→ Quoted text
<<<<

In [1]:
import numpy as np

#### Comparing numpy with python data structures like list

In [2]:
arr1 = list(range(1000000))
arr2 = list(range(1000000, 2000000))

In [3]:
def dot_product(arr1, arr2):
    sum = 0
    for a, b in zip(arr1, arr2):
        sum += a * b
    return sum

In [4]:
%%time
dot_product(arr1, arr2)

Wall time: 305 ms


833332333333500000

In [5]:
# below we create numpy array by specifying dtype as int64 because  by default on a 64 bit machine, numpy create a integer of
# 32 bit and it doesn't take care of integer overflow for large integers nd you would get incorrect answer

# SO link - https://stackoverflow.com/questions/50671172/numpy-dot-giving-incorrect-answer-for-large-integers

# To confirm execute below statement - 
# np.array([1, 2, 3]).dtype
# If it returns dtype('int32') then specifying dtype is required else not needed

np_arr1 = np.array(arr1, dtype=np.int64)
np_arr2 = np.array(arr2, dtype=np.int64)

>>>>

→ Exercise task
What comes next in the notebook comparing NumPy arrays with Python lists, picking up after its last line?

→ Provided material
<<<<

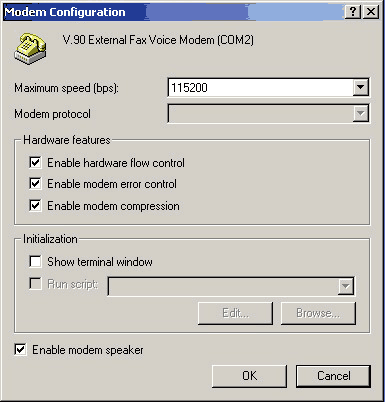Disable modem compression checkbox
Screen dimensions: 385x402
click(35, 206)
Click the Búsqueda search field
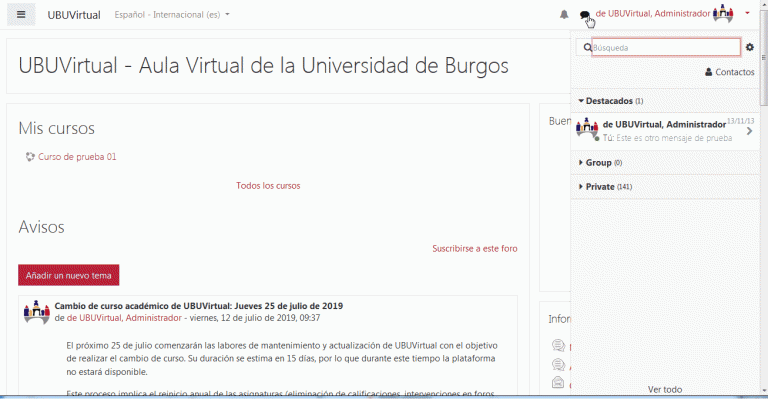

>>>>

→ Written answer
### `np.dot` performs element wise multiplication

In [6]:
%%time
np.dot(np_arr1, np_arr2)

Wall time: 1.96 ms


833332333333500000

#### We can see that the time taken by list is quite more as compared to numpy arrays

In [7]:
%%time
(np_arr1 * np_arr2).sum()

Wall time: 8.99 ms


833332333333500000

### The numpy array can store only a single type of data to make computation faster

Suppose we have to calculate the final temperature of different cities and let us assume that it depends on 3 factors f1, f2, f3. We have 3 cities Pune, Mumbai and Bangalore, also these 3 factors have pre-defined weights w1, w2 and w3 which have fixed values.

In [8]:
w1, w2, w3 = 0.1, 0.2, 0.3

In [9]:
pune = [10, 20, 30]
mumbai = [11, 12, 13]
bangalore = [12, 13, 14]

In [10]:
pune_temp = pune[0] * w1 + pune[1] * w2 + pune[2] * w3 # similarly we calculate the rest
pune_temp

14.0

We can simplify this by using numpy arrays

In [11]:
w = [0.1, 0.2, 0.3]
city_data = [pune, mumbai, bangalore]

# Creating numpy arrays
np_w = np.array(w)
np_city_data = np.array(city_data)

#### We will use matrix multiplication to simplufy the process, using `np.matmul` reduces it to one line of code. We can also use `@` to perform matrix multiplication

In [12]:
np.matmul(np_city_data, np_w)

array([14. ,  7.4,  8. ])

In [13]:
np_city_data @ np_w

array([14. ,  7.4,  8. ])

## Reading data from files

In [14]:
from urllib.request import urlretrieve

# The file would to downloaded to pwd (present working directory)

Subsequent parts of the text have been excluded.